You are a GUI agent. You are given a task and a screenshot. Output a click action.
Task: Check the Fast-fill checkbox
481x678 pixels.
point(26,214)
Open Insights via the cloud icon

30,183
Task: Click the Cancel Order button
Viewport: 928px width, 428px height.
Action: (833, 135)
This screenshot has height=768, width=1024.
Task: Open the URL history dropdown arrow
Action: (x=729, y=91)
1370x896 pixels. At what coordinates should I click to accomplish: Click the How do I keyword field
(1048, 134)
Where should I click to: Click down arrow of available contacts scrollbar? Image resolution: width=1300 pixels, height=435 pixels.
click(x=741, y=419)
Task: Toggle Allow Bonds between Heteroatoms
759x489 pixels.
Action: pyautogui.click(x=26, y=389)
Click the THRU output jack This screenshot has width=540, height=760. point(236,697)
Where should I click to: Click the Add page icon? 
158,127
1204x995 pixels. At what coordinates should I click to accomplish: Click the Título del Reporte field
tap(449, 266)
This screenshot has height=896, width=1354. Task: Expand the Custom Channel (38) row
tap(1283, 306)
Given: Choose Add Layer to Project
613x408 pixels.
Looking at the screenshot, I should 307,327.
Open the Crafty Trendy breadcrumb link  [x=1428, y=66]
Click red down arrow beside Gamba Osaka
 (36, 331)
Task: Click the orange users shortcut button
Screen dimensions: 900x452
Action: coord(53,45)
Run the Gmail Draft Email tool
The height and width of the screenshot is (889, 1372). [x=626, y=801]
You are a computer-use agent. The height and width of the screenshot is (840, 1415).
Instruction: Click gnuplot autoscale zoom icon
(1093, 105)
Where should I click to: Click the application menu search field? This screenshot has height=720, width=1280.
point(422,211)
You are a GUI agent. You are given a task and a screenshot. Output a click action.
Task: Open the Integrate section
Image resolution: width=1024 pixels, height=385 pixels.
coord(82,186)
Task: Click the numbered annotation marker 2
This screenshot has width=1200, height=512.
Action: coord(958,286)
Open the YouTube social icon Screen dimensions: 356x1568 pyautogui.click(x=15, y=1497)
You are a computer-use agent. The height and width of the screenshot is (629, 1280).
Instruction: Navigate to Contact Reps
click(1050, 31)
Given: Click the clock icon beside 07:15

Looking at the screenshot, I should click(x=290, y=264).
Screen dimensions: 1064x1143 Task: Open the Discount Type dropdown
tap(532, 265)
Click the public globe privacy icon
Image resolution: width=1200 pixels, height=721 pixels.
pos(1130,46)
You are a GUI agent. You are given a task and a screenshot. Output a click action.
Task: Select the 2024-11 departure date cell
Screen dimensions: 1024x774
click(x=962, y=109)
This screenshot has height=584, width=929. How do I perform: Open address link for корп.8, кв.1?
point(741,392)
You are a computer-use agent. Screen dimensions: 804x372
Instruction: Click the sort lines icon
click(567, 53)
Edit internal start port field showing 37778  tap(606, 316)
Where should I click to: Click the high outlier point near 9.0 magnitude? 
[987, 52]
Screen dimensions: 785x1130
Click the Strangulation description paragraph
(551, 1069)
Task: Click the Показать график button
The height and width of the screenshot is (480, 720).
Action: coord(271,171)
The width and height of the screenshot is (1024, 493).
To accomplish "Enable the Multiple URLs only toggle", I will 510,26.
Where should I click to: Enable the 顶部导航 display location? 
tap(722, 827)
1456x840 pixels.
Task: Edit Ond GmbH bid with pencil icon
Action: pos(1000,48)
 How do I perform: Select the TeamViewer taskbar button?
= = = = =
Rewrite the rows from the very first one down to the line containing "tap(1283, 306)", changing "Cancel Order" to "Place Order" and keeping everything else the same.

You are a GUI agent. You are given a task and a screenshot. Output a click action.
Task: Check the Fast-fill checkbox
481x678 pixels.
point(26,214)
Open Insights via the cloud icon

30,183
Task: Click the Place Order button
Viewport: 928px width, 428px height.
Action: (833, 135)
This screenshot has height=768, width=1024.
Task: Open the URL history dropdown arrow
Action: (x=729, y=91)
1370x896 pixels. At what coordinates should I click to accomplish: Click the How do I keyword field
(1048, 134)
Where should I click to: Click down arrow of available contacts scrollbar? Image resolution: width=1300 pixels, height=435 pixels.
click(x=741, y=419)
Task: Toggle Allow Bonds between Heteroatoms
759x489 pixels.
Action: pyautogui.click(x=26, y=389)
Click the THRU output jack This screenshot has width=540, height=760. point(236,697)
Where should I click to: Click the Add page icon? 
158,127
1204x995 pixels. At what coordinates should I click to accomplish: Click the Título del Reporte field
tap(449, 266)
This screenshot has height=896, width=1354. Task: Expand the Custom Channel (38) row
tap(1283, 306)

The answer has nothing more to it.